As expected, some in the rightwing Blogswamp eagerly await the old man’s demise, the only demurrer being that they hope he goes painfully.
The passing of old chiefs is supposed to be a time of renewal, redirection, rethinking. And, if we cast the best light on matters, this might come to pass when Arafat passes from the scene. But unlikely. His death will be no blessing for Palestinians - or whoever occupies the Oval Office come January. As Haaretz notes, a battle – or even a civil war – is not impossible, because Arafat has never appointed a successor or loosened the reins enough to establish a truly democratic process within the Palestinian Authority.
I've been told that nothing will start a fistfight at a leftwing sockhop quicker than mentioning Israel and Palestine. But the unwillingness of some people to engage in straight talk is how we wound up in Iraq. So, kindle the flamethrowers.
I am no fan of Arafat. Among the naïve, he has always been able to disguise his real behavior behind well-shaped public perception and public actions, all the while saying, as became almost a cliché, one thing in English and one thing in Arabic. Authoritarian, greedy, murderous, corrupt and incompetent, he has been a plague on his people. The tactics of terror that he condoned, supported, funded and at least sometimes planned have been corrosive of any sympathy engendered by the Palestinians' dispossession.

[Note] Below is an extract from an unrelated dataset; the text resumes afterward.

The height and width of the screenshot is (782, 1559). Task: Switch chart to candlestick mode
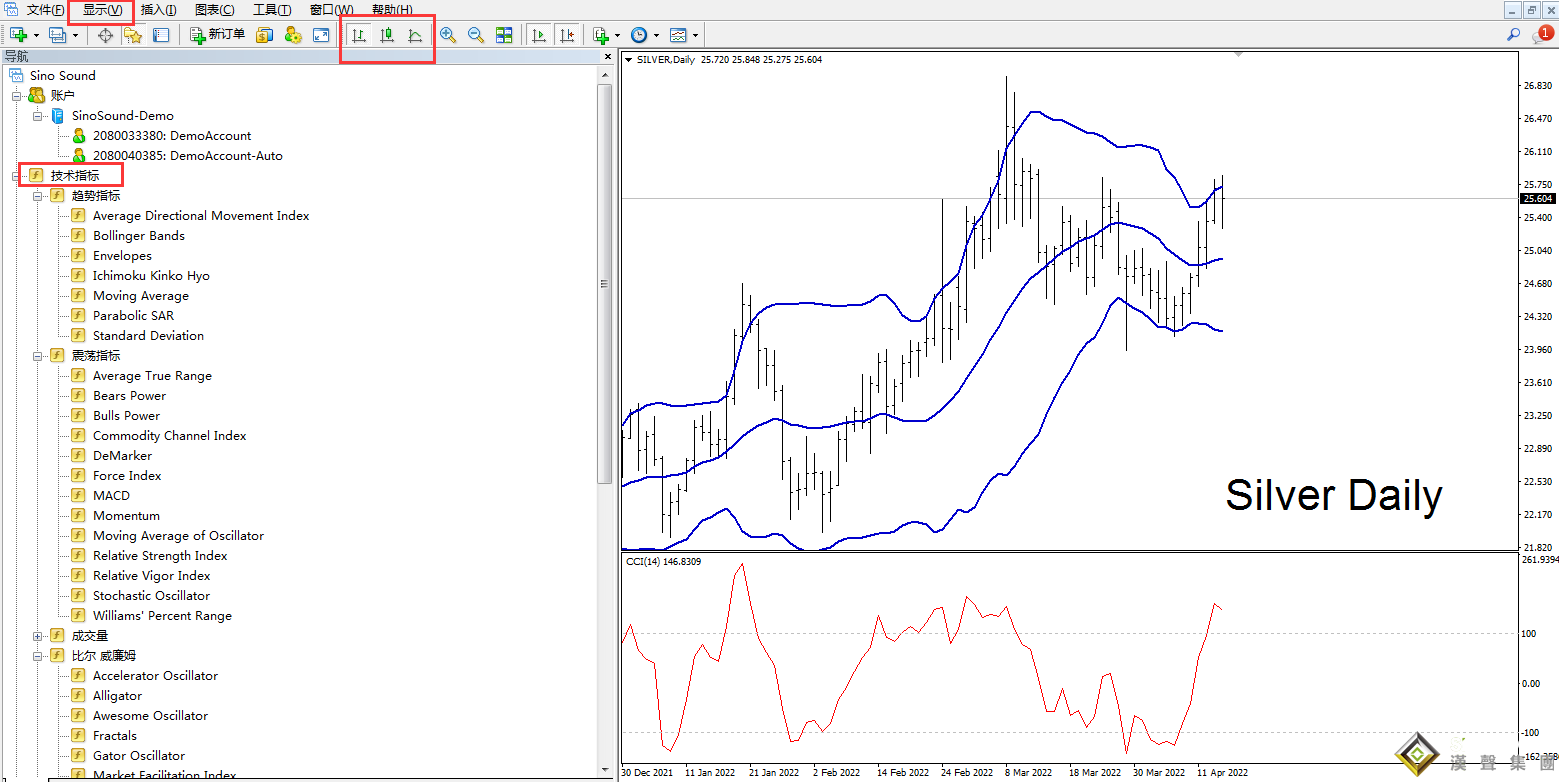(387, 35)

However, without justice for the Palestinians in their own contiguous, wholly independent, unoccupied state, Israel itself will never gain true legitimacy. For decades, both Likud and elements of the Labour Party have presided over despicable, internationally illegal policies, grabbing and fencing off land, diverting water, engaging in torture and assassination, practicing collective punishment, making Arab-Israelis second-class citizens and generally dehumanizing and politically strangling the Palestinians, both those within Israel’s borders and those living on lands its leaders until recently refused to call occupied.
Criticize and detest Arafat all you like, he is not the reason the Palestinians fled or were driven (depending on your point of view) from their land. He is not the reason for building settlements on the high ground or ethnically cleansing Jerusalem of Arabs years ago and more recently. And while he may or may not have approved, he is not the reason that Palestinian children have strapped on bombs to blow up themselves and Jewish children.
It seems hardly likely that there is a Palestinian now or even on the horizon with anything close to Arafat's political clout and charisma - define this any way you like. Again, casting the best light on matters, if Arafat departs, perhaps Palestinians will find a younger new voice, one that discards some of the old man's authoritarian trappings.
But it is doubtful that this new leader will be to the liking of the leadership of Israel or Washington. As much as some in these circles pretend that they'd like to have a Palestinian Martin Luther King Jr. or Mahatma Gandhi as their foe, that's the last kind of leader they really desire. In spite of their commitment to non-violence, those two men weren’t walk-overs; indeed, they perfected confrontation.
What top Israelis and their tunnel-vision pals in Washington want from Palestinian leadership isn’t peaceful demands for justice, but rather acquiescence. Thus do Hamas and al-Aqsa and their political kin have far more chance of filling Arafat’s shoes than any Palestinian radical pacifist. Whoever survives the internal Palestinian struggle for leadership likely will be the next Israeli scapegoat or missile target.
As time goes by, the situation inexorably worsens. While Israeli demographers worry about the prospect of a future Palestinian majority because of population growth, it is today’s demography, as M Aurelius notes, which has become crucial. The typical Palestinian today is more likely to be younger, less educated, more impoverished than his counterpart a decade or two ago. The educated, professional Palestinians, once the pride of a nation without a country, have dwindled as a proportion of the population and become less influential. In their place have come more and more extremists and with them a Gordian Knot that - despite the fantasies of extremists on the other side - cannot be cut with a sword. George W. Bush thinks otherwise. We can only hope John F. Kerry does not.